Des séances d’exposition au soleil
Fouad Goulam témoigne de l’impact du vitiligo sur sa vie. « J’ai eu la chance de diagnostiquer la maladie très tôt, car j’ai consulté en France après une tentative de traitement local qui a partiellement réussi. Les parties décolorées de ma peau ont été rapidement repigmentées, mais malheureusement la dépigmentation s’est étendue à d’autres zones. En France, la prévalence de cette maladie est plus élevée qu’aux Comores. C’est pourquoi j’ai rejoint une association qui propose des publications et des séances d’échanges, où l’on partage des pratiques pour faire face aux regards curieux et aux étonnements », explique-t-il.Ce haut cadre comorien affirme que le traitement qu’il a suivi au pays consistait en des séances d’exposition au soleil accompagnées d’une prise de mélanine. «En France, en raison de l’absence de soleil, j’ai dû recourir à la puvathérapie [exposition aux rayons ultraviolets associée à la prise de mélanine]. Il s’agit essentiellement du même traitement, mais il est coûteux car il n’est pas pris en charge par la sécurité sociale. Bien que la santé n’ait pas de prix, il est parfois difficile de supporter le coût élevé du traitement, ainsi que la chaleur intense des cabines de bronzage », nous confie-t-il.

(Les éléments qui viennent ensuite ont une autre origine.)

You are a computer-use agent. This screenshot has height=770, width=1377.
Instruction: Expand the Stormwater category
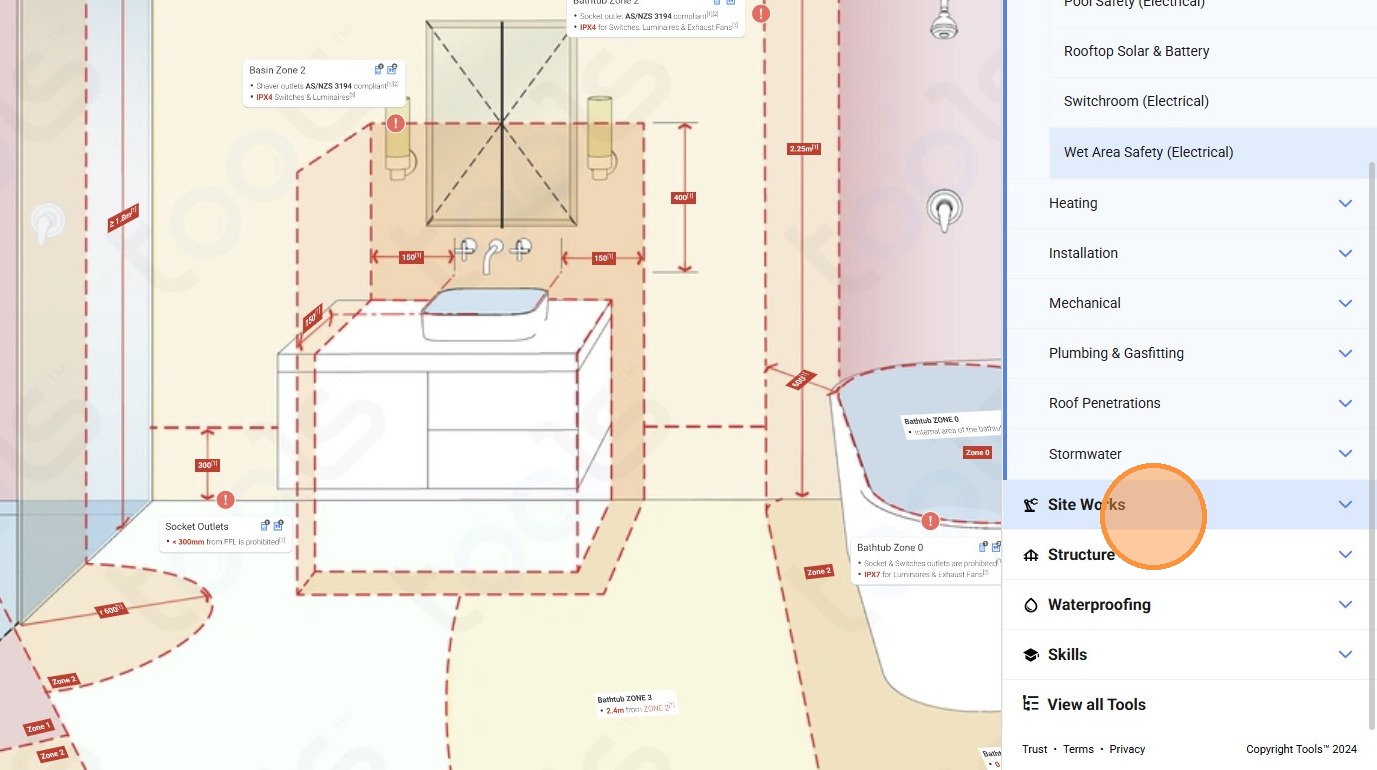(1190, 454)
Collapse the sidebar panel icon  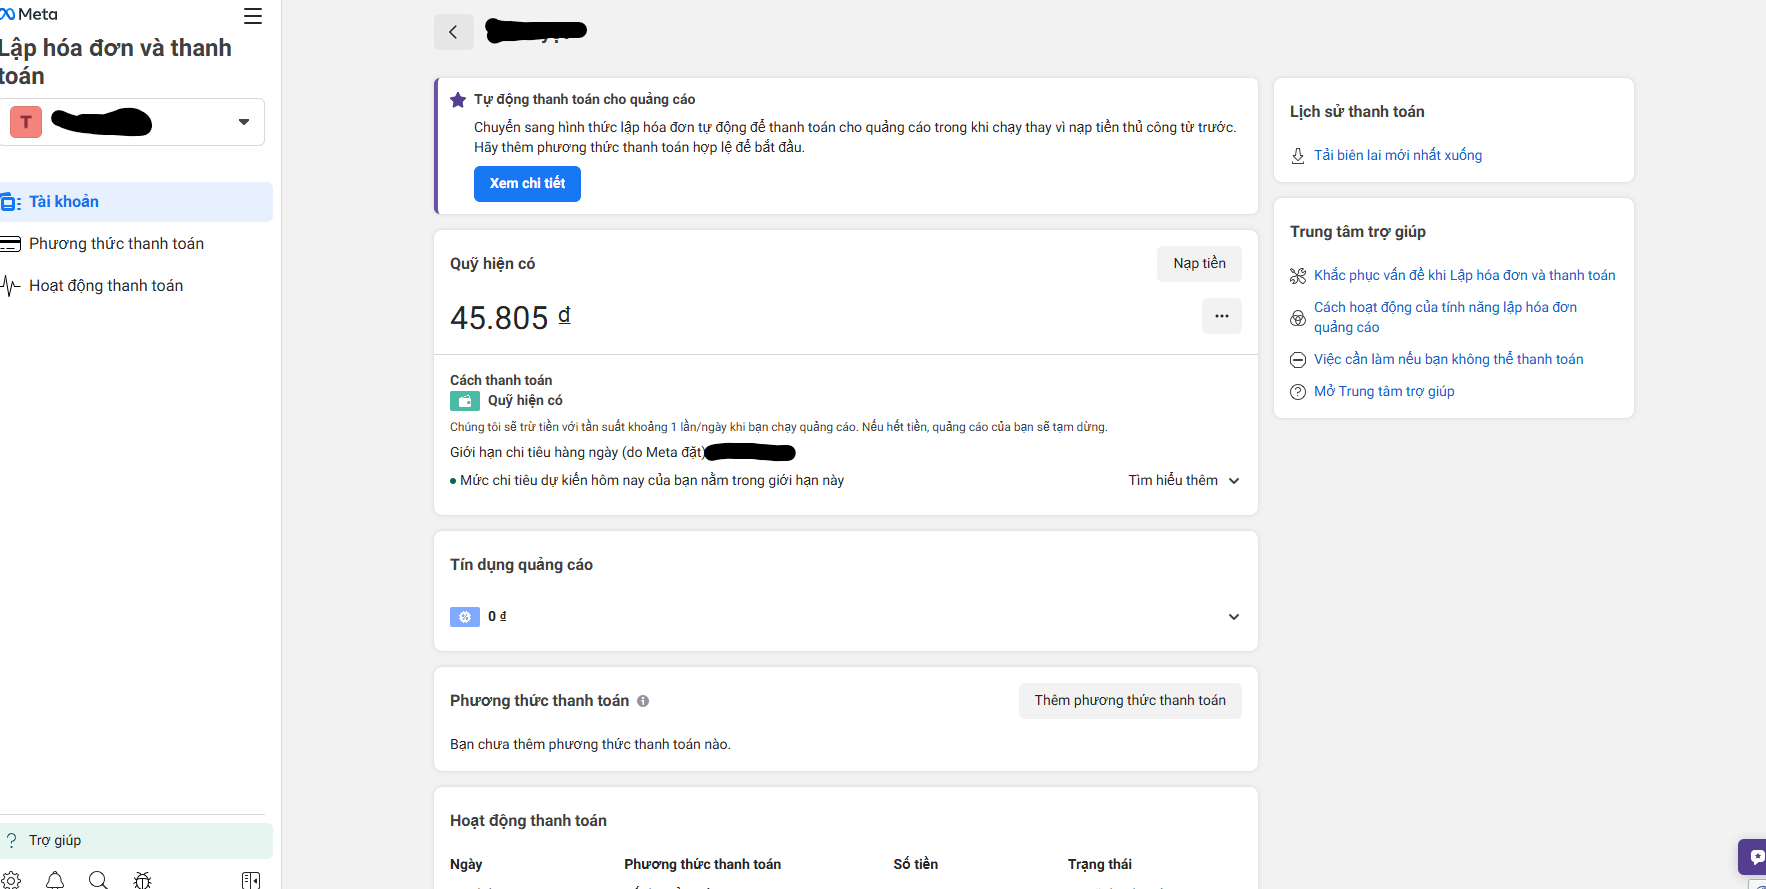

Le chemin a été long, mais aujourd’hui, Fouad Goulam affirme avoir franchi cette épreuve. « Pendant un certain temps, j’ai utilisé du maquillage et du fond de teint pour camoufler les taches. Au fil des années, j’ai dépassé le stade où j’étais complexé et où je me préoccupais du regard des autres. Le fait d’être une personnalité publique a facilité les choses, car ma présence constante et omniprésente a fait en sorte que mon image soit largement diffusée, voire imposante, ce qui a eu un effet inattendu », assure-t-il. Quant aux préjugés, « il y en a certainement, car les causes de cette maladie ne sont pas connues ». « Chacun peut spéculer. En fin de compte, l’entourage est le meilleur soutien, car il aide le patient à relativiser, étant donné que le vitiligo n’est pas une maladie douloureuse au-delà de son impact esthétique », conclut-il.